Sculptors and painters had attempted to reproduce, in stone and wood, oil paint and charcoal, the image Bernadette described. But, time and again, she would see it and say, 'No, she wasn’t like that at all.' It was a frustrated Religious who had the idea of showing her a book containing images of Our Lady from across the world; and she fixed firmly on this one, saying, 'That’s what she looked like.  Just like that.'

I mention this icon because we have a nice diocesan link with it. It hangs in the Cathedral of Cambrai and Cambrai is the diocese in which is located Douai, home of the original Allen Hall. It means generations of students training for the priesthood in Douai will have prayed before this icon in Cambrai Cathedral.

Included among those many priests will have been the Douai martyrs, including our patron, St John Southworth. So, contemplating this image as we celebrate this Mass to launch us on our pilgrimage, we might ask Our Lady of Grace to join in prayer with all the Douai martyrs that we make indeed the best of pilgrimages and be open to receive all the graces Jesus holds out to us this week.

I find it interesting that Bernadette used to say that, when she beheld the Virgin, Mary seemed very much a child. Our Lady’s voice, which she heard for the first time when asked to return for the next fifteen days, she described as 'sweet and delicate'. This icon certainly captures that sweetness; as well as her youth. It also communicates something deeply tender, the way Mary holds Jesus’ cheek to her own.

But, if Mary was tender, the readings remind us she was also strong. For hers was nothing of not a calling to strengthen the brethren as they gathered in the Upper Room after Jesus’s Ascension to the Father. She had done the same as they cowered in that same place after Jesus had been taken from them and his body laid in the tomb.

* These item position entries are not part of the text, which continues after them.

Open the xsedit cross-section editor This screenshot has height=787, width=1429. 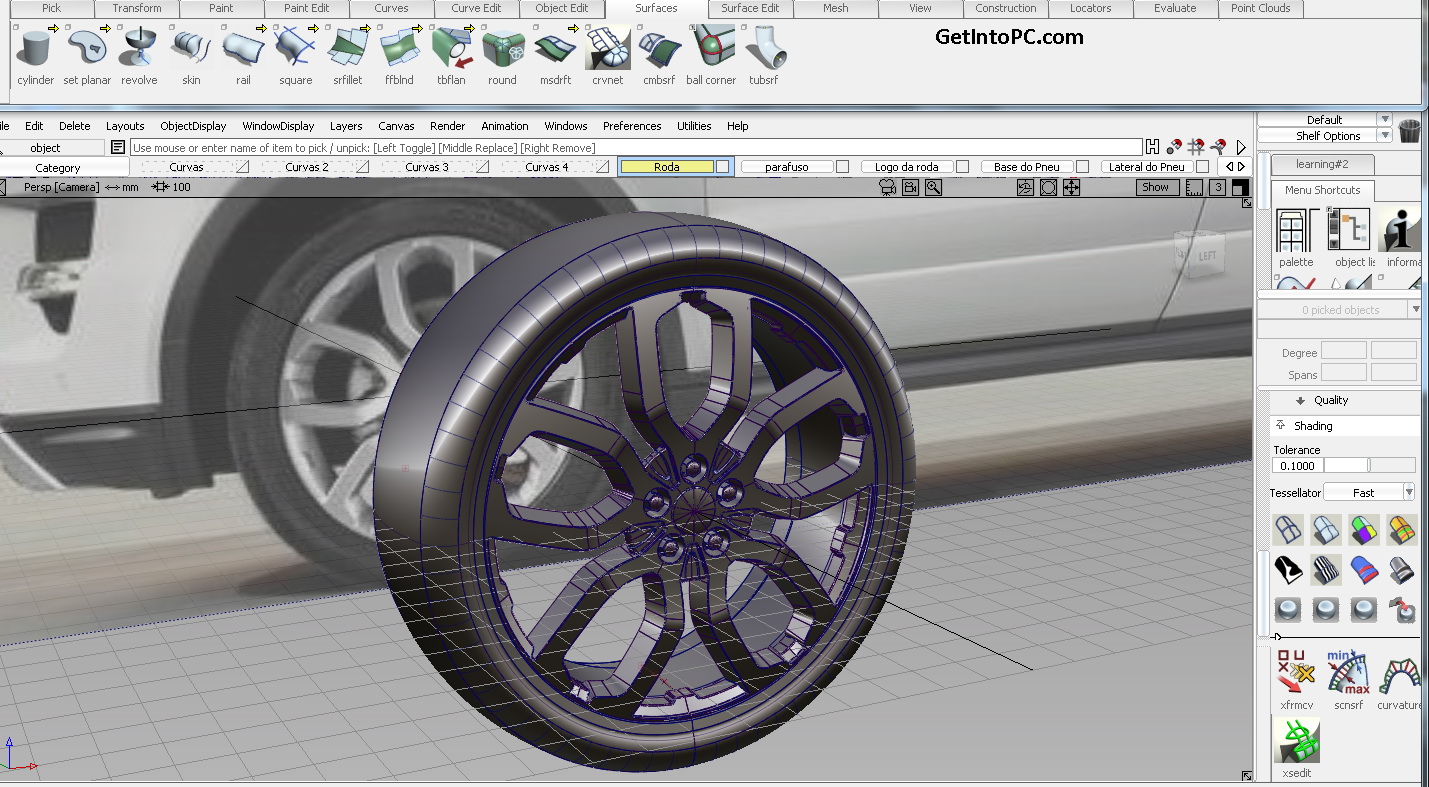(x=1296, y=741)
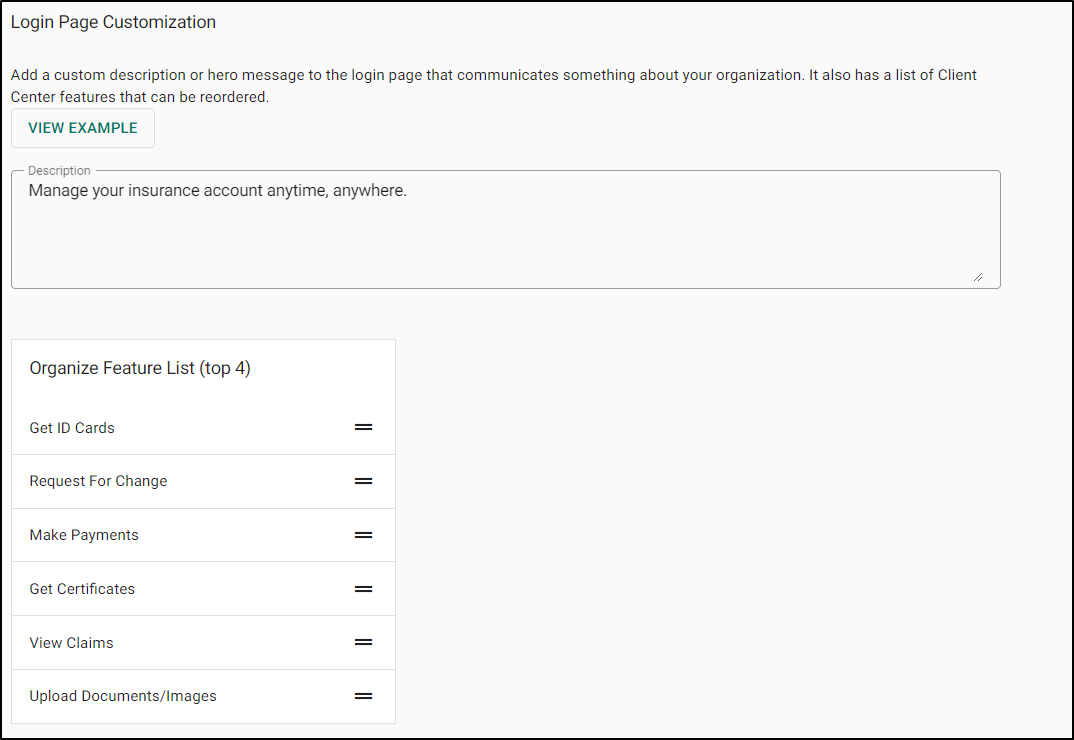Viewport: 1074px width, 740px height.
Task: Click the 'Manage your insurance account' description text
Action: coord(217,190)
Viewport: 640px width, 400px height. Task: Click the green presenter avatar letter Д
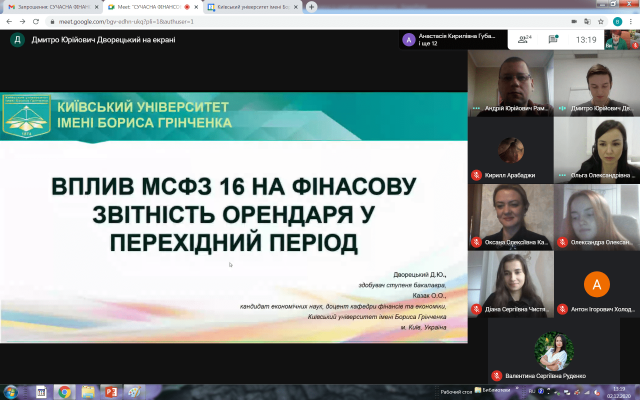pos(17,40)
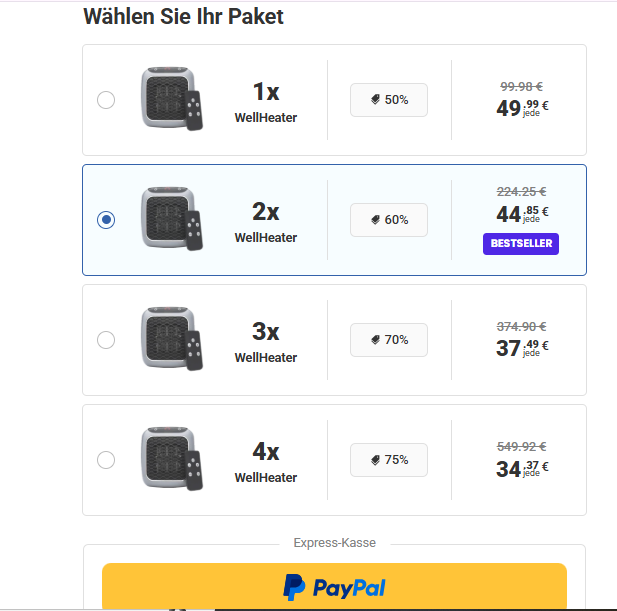Click the 2x WellHeater product image
The height and width of the screenshot is (611, 617).
(x=170, y=218)
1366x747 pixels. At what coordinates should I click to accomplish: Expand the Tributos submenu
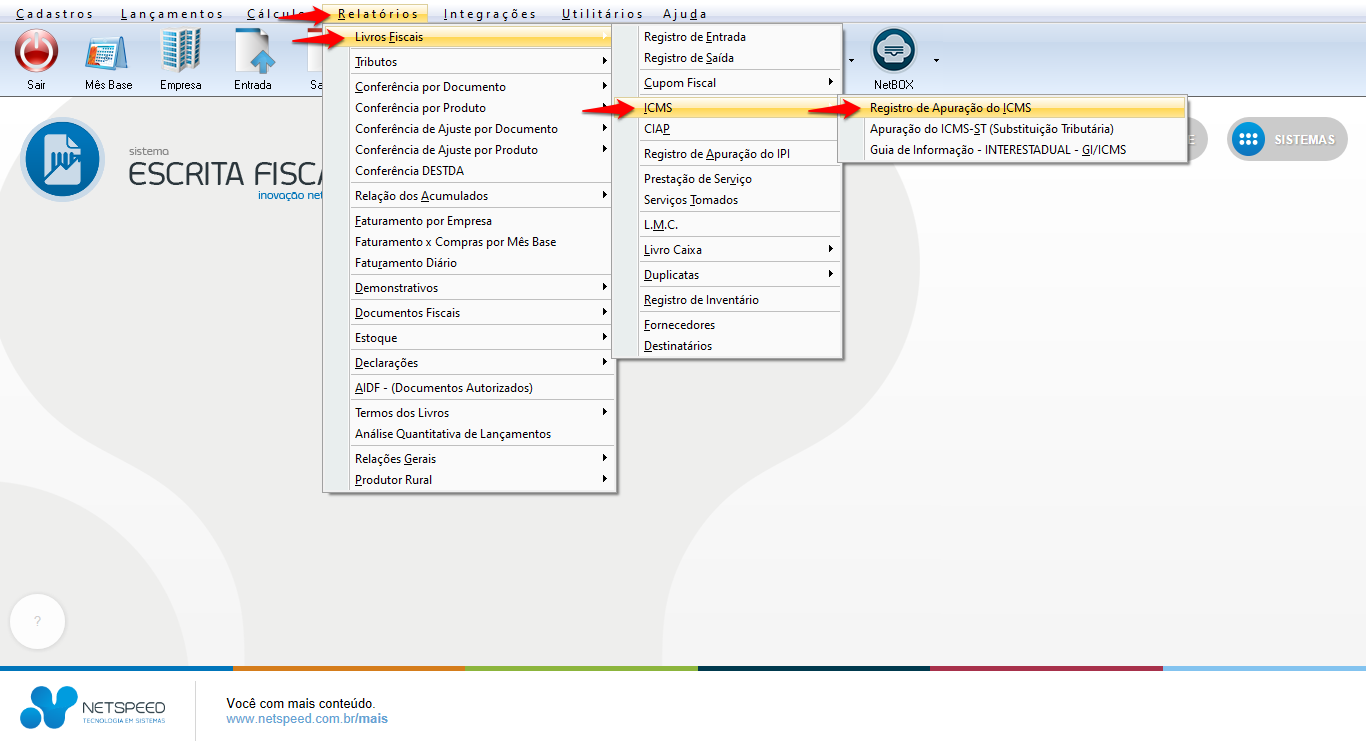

We see her strength all the more deeply in the way she stands beneath the cross with John the Beloved Disciple, faithful to the last.

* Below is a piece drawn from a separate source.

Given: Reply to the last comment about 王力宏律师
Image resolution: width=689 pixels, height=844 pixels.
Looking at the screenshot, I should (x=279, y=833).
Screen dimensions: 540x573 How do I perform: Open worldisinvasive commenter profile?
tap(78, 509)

We read in Luke’s Gospel that Mary pondered; that she pondered deeply. It was surely on pondering on all that had happened to her family that she derived this strength; the strength of seeing God’s grace at work in all had befallen them. How much more deeply she must have pondered as she watched now the lifeblood drain out of her Son. As she beheld the torn flesh of his face, she must have recalled holding his baby cheek to hers.

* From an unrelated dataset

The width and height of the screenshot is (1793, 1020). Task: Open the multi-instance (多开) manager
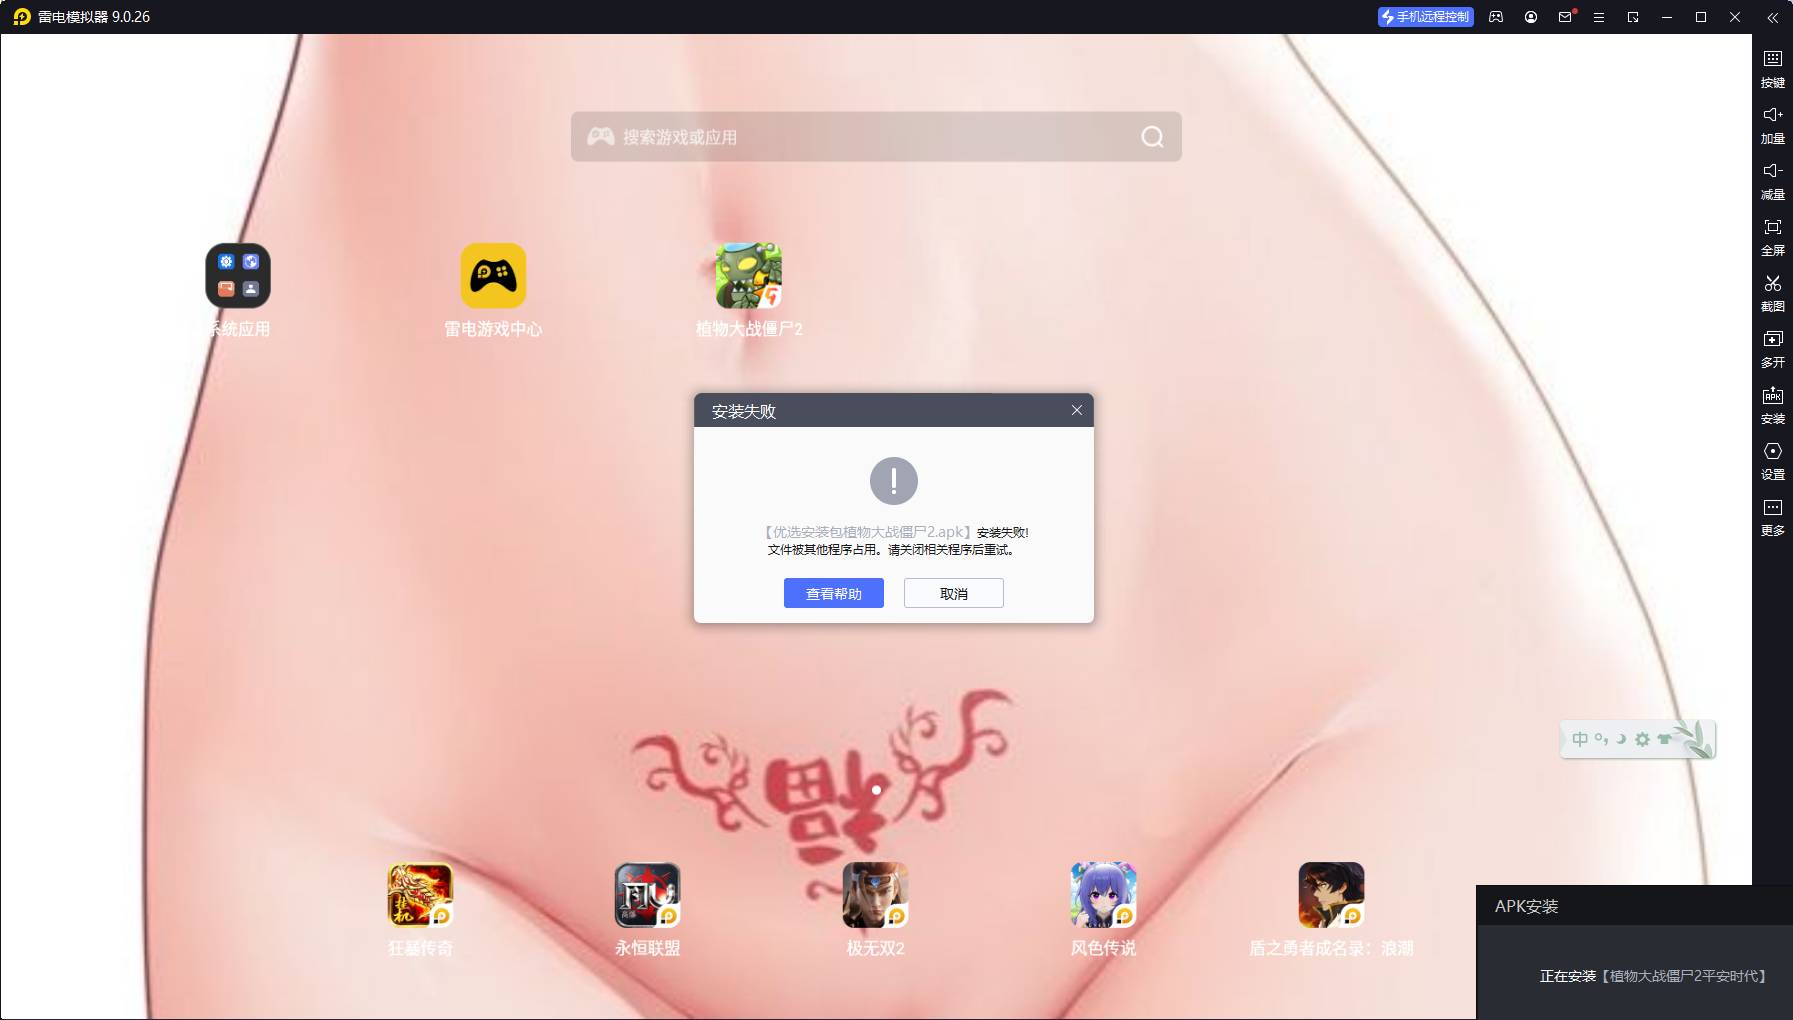tap(1772, 348)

Mel Gibson, in ‘The passion of the Christ’, has her behold his deeply gashed knees. In the film, there flashes across her mind the memory of Jesus falling as a toddler 30 years earlier in the backyard at Nazareth; gashing his knees and coming to her howling, inconsolable; and she hugs him, holding him in his pain. How she must wish she could hold him in her arms right now. Instead, it’s Jesus who, form the throne of his cross, holds her in his loving embrace and entrusts her to John.

We are invited, on pilgrimage, to ponder all these things in our hearts too. You might like to ask yourself, would I like to enter Jesus’ passion more deeply this week; which passion narrative could I pray with? And, if you need inspiration for prayer, (by the way, Bernadette used to say she couldn’t mediate at all!) and you find the door to this chapel open, you might like to come and sit before this icon of Our Lady of Grace, and pray for grace and strength and the power to make new resolutions.

And try to recall this image especially when you’ve received Holy Communion. I say this because of something Bernadette said about praying after Communion. A childhood friend came to visit her in the convent at Nevers. She asked Bernadette, 'How do you manage to spend so much time in thanksgiving after Holy Communion?'

‘I imagine Our Lady herself giving me the the Child Jesus,' Bernadette replied.  'I receive him … I speak to him and he speaks to me.'

Speak to Jesus.  Speak to Jesus and Mary and Bernadette this week.  Tell them, from day one, all the joys and sorrows, needs, concerns and anxieties you bring with you on pilgrimage.  And, if it helps you, imagine holding the infant Jesus to your cheek as Mary holds him to hers; and you may be surprised by joy.